What Pope Francis Should Say to America and the World…But Probably Will Not

Francis is coming to America! If Pope Francis really wants to act like the Vicar of Christ and the heir of the Apostles, he might consider speaking the way they spoke. They did not advise the devil on how better to manage his affairs; they cast him out. They did not instruct rulers, soldiers, politicians, scientists, public officials, rich, poor, men and women in their official and social roles. They spoke to them as naked human beings, responsible directly to God. They spoke about the most urgent matter: how do you stand with your God?

So, your honor, instead of playing the scientist, policy expert and economist, why not speak about something on which you can speak with real apostolic authority: the gospel of Jesus Christ. Then the division you cause would between those who accept the gospel and those who reject it! That is would your predecessor Peter did in Acts 4; and that is what Paul did in Acts 19. You could begin like this…

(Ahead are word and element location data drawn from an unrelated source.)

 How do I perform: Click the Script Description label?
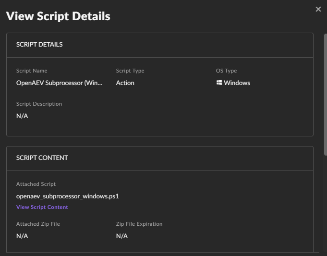pyautogui.click(x=39, y=104)
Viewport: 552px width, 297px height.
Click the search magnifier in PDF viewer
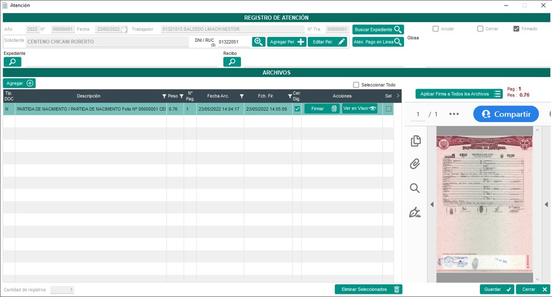coord(415,189)
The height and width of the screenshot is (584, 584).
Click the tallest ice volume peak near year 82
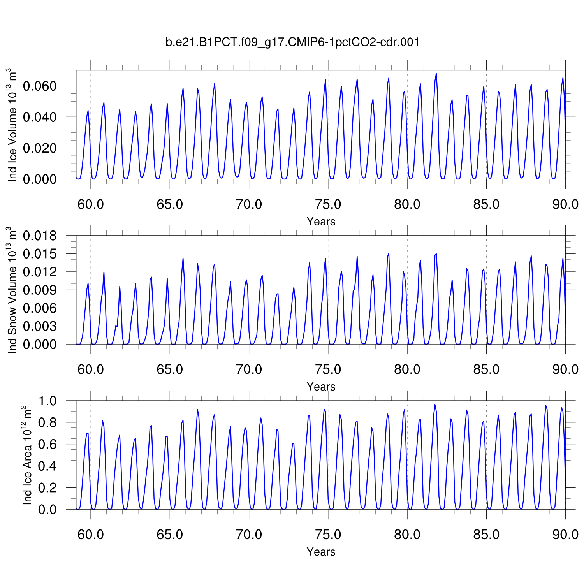436,74
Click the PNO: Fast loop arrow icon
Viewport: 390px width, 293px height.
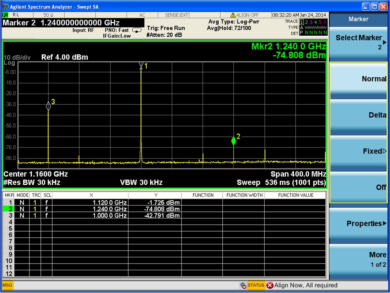pyautogui.click(x=137, y=30)
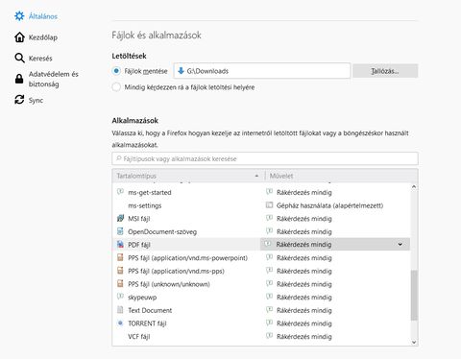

“God is the creator of heaven and earth and all that is in them. Every individual owes God for their existence and everything they have and are. Apart from God you are nothing and your accomplishments are worthless. And each one, poor and rich, obscure and famous, weak and powerful will answer to God for every word they say and everything they do and for how they use everything they have been given. Everyone dies, and everyone will stand before the “judgment seat of Christ” (2 Corinthians 5:10). Every secret will be revealed. It is no excuse to say, “I was acting for the company or the country or for an ideal.” Nor will it work to say, “I was oppressed or poor or ill favored.” God does not show favoritism. Nothing else matters if God is not pleased with our work. The most urgent problem, the root of all other problems, in the world today is its sinful rebellion against the Creator (Romans 1).”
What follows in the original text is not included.